Text:
+++

The Arbitration Sequence

When the accelerated CPU needs to access a motherboard resource:

                  Accelerator                     Motherboard
                  ──────────                      ───────────
    1. CPU issues address     ──────────────►
    2. Bridge detects motherboard target
    3. Bridge asserts /BR      ──────────────►    Bus Request
    4.                         ◄──────────────    /BG (Bus Grant)
    5. Bridge asserts /BGACK   ──────────────►    Bus Grant Acknowledge
    6. Bridge waits for next 7 MHz clock phase
    7. Bridge drives address/data on motherboard bus
    8.                         ◄──────────────    Target asserts /DTACK
    9. Bridge relays data back to CPU
   10. Bridge releases /BGACK  ──────────────►    Bus released

Steps 3–6 are the sync-up penalty — the CPU is frozen (via /DSACK or /STERM withholding) while the bridge waits for the motherboard's clock phase alignment. This penalty varies from 2 to 8+ motherboard clocks depending on where in the 7 MHz cycle the request arrives.

The Bridge as a Speed Limiter

The bridge doesn't make motherboard access faster — it makes it not slower than the motherboard's native speed. But from the accelerated CPU's perspective, the penalty is enormous because the CPU could have executed many instructions from Fast RAM in the same time:

CPU	Clock	Fast RAM Access	Chip RAM Access	Penalty Ratio
68000 (stock)	7 MHz	N/A	~564 ns	1× (baseline)
68020 (A1200)	14 MHz	~140 ns	~564 ns	~4×
68030 @ 25 MHz	25 MHz	~80 ns	~700 ns	~9×
68030 @ 50 MHz	50 MHz	~40 ns	~700 ns	~18×
68040 @ 25 MHz	25 MHz	~40 ns (burst)	~800 ns	~20×
68060 @ 50 MHz	50 MHz	~20 ns (burst)	~800 ns	~40×

Important

The Chip RAM access time doesn't improve with a faster CPU — it's fixed by the motherboard clock. Only the penalty ratio increases because the CPU can do more useful work per nanosecond from Fast RAM.

+++

Records shown:
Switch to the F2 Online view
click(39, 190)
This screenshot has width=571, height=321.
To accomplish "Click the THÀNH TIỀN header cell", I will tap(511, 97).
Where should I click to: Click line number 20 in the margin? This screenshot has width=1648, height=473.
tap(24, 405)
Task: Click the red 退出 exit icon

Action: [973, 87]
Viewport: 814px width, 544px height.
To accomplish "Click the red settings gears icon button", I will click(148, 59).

+++

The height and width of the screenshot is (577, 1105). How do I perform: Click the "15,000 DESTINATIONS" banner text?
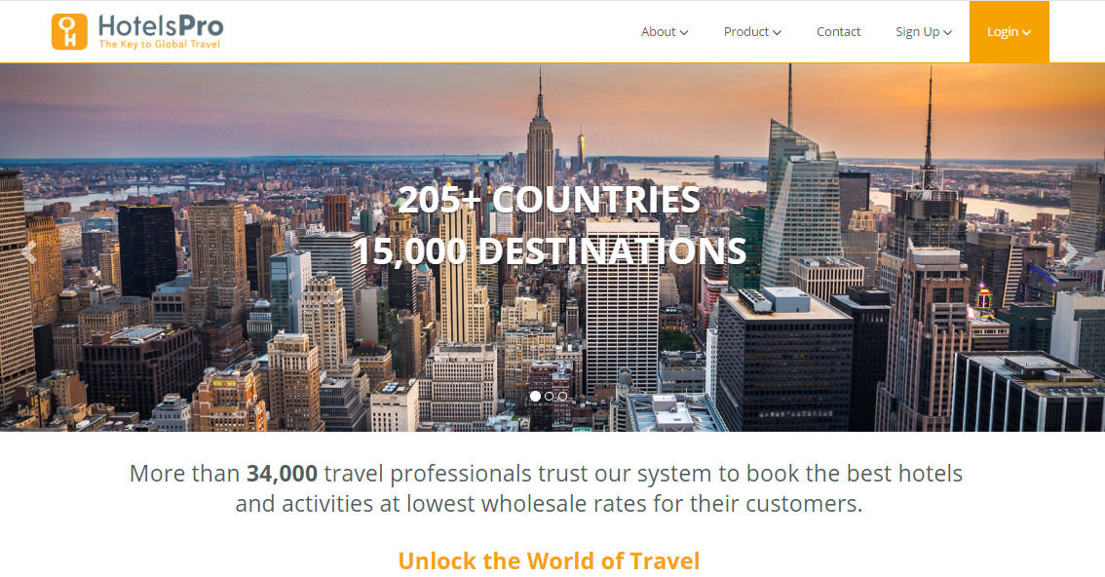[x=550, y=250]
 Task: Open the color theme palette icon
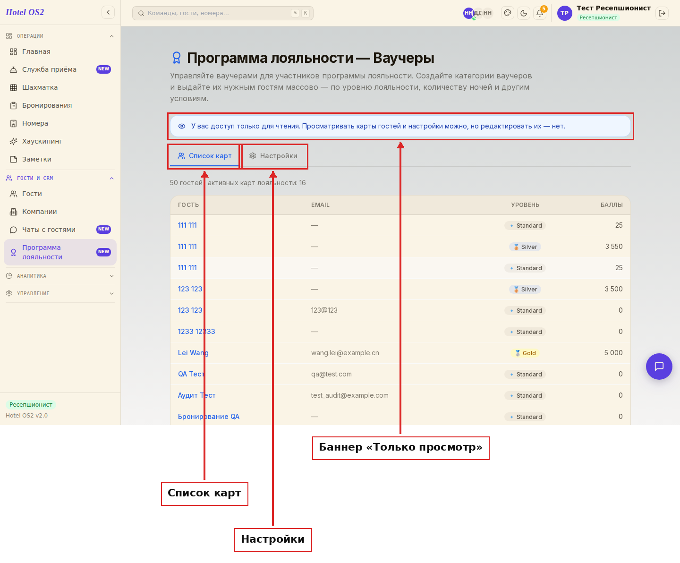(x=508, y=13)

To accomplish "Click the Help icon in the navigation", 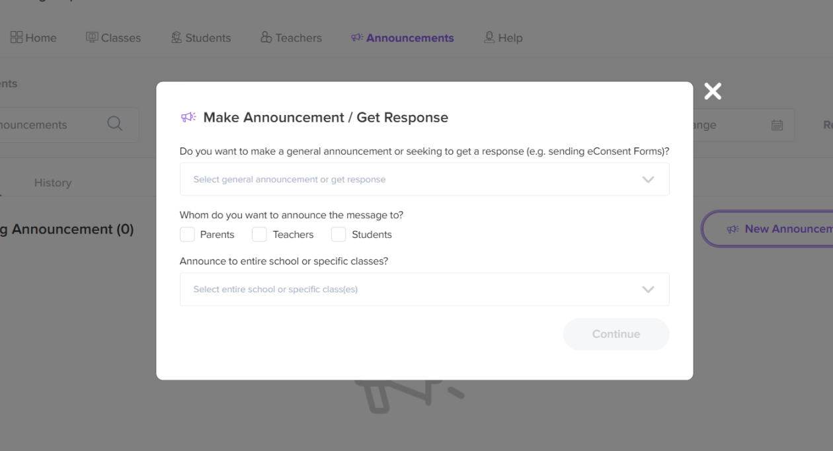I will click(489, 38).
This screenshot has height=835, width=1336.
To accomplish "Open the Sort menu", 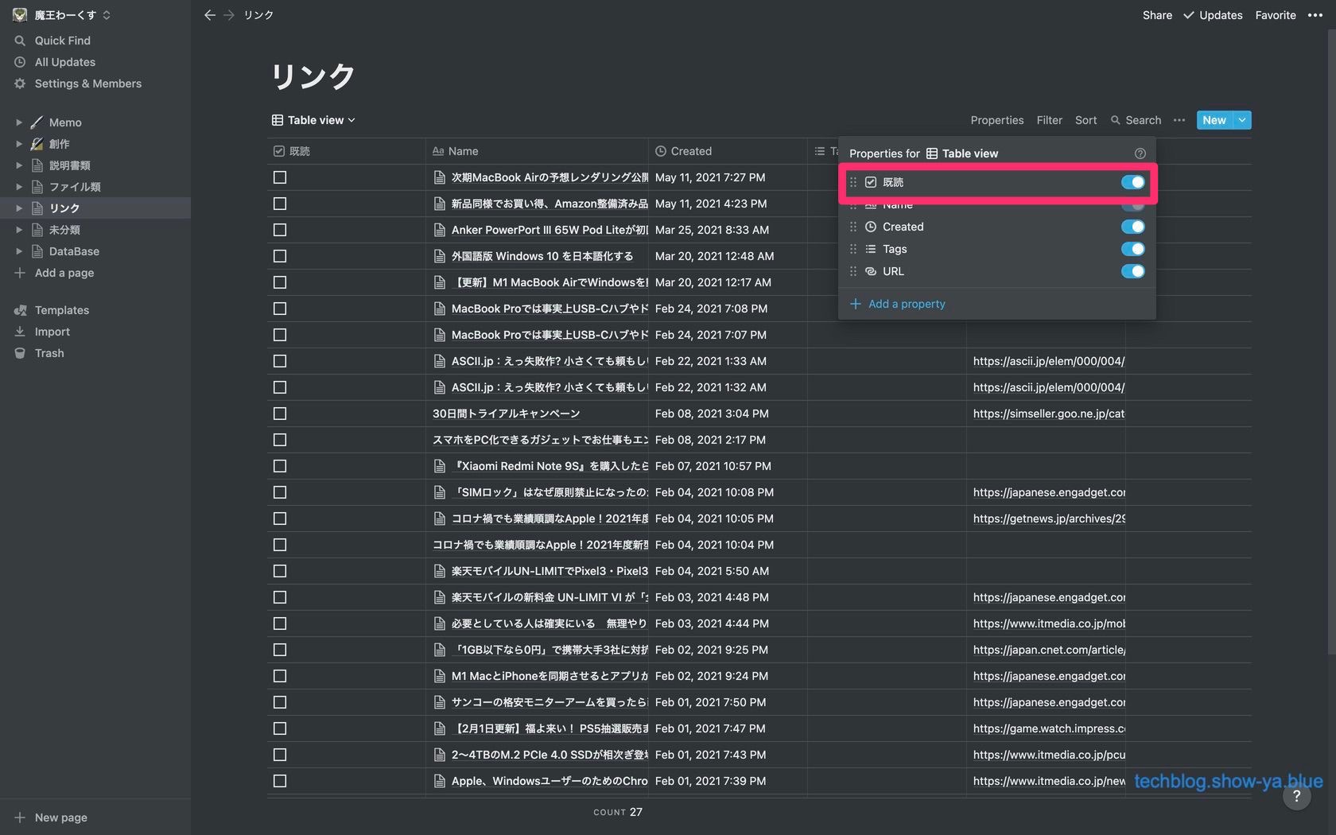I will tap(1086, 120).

+++

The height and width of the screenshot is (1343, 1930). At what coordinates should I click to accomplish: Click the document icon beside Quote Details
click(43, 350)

+++

Tasks to perform:
A. Arrange the entries starting at the line containing "The height and width of the screenshot is (1343, 1930)." and ending at the line containing "click(43, 350)" as a two-column CSV with the columns request and answer. Write one row per request, with each value in a single quoted field and any line breaks replaced by spaces.
B. Pick up the passage on accelerator bus arbitration after its final sentence and write the next paragraph.
The passage on accelerator bus arbitration and the entries come from unrelated sources.

Answer list:
A.
request,answer
"The height and width of the screenshot is (1343, 1930). At what coordinates should I click to accomplish: Click the document icon beside Quote Details","click(43, 350)"

B.
Per-CPU Bridge Differences

68020/030 adapters have a relatively straightforward bridge because the 68020/030 bus protocol is similar to the 68000's. The main challenges are:

• Dynamic bus sizing (32-bit CPU ↔ 16-bit motherboard)
• Cache line fills from motherboard (burst mode negotiation)
• Address bit translation (24-bit vs. 32-bit)

68040/060 adapters require much more complex bridge logic because:

• The 68040/060 bus protocol is fundamentally different (no dynamic bus sizing, burst-only transfers, separate PCLK/BCLK)
• The copyback data cache may hold modified data that DMA hardware needs — the bridge must snoop or flush
• MOVE16 cache-line push instructions generate 16-byte burst transfers that must be broken into motherboard-sized chunks
• The 68060 adds superscalar execution and branch prediction, making the CPU even more sensitive to stalls

What the CPU "Sees"

From the CPU's perspective, a Chip RAM access looks like a very long wait state:

50 MHz 68060 executing from Fast RAM:
    MOVE.L  (A0),D0     ; A0 points to Fast RAM → 1 cycle = 20 ns
    MOVE.L  (A1),D1     ; A1 points to Chip RAM → ~40 cycles = 800 ns ← CPU frozen here
    ADD.L   D0,D1       ; 1 cycle = 20 ns

The CPU doesn't "know" it's crossing a clock domain — it simply sees /DSACK being withheld for many cycles. The bridge is invisible to software, which is why the same binary runs on stock and accelerated systems. The only difference is speed.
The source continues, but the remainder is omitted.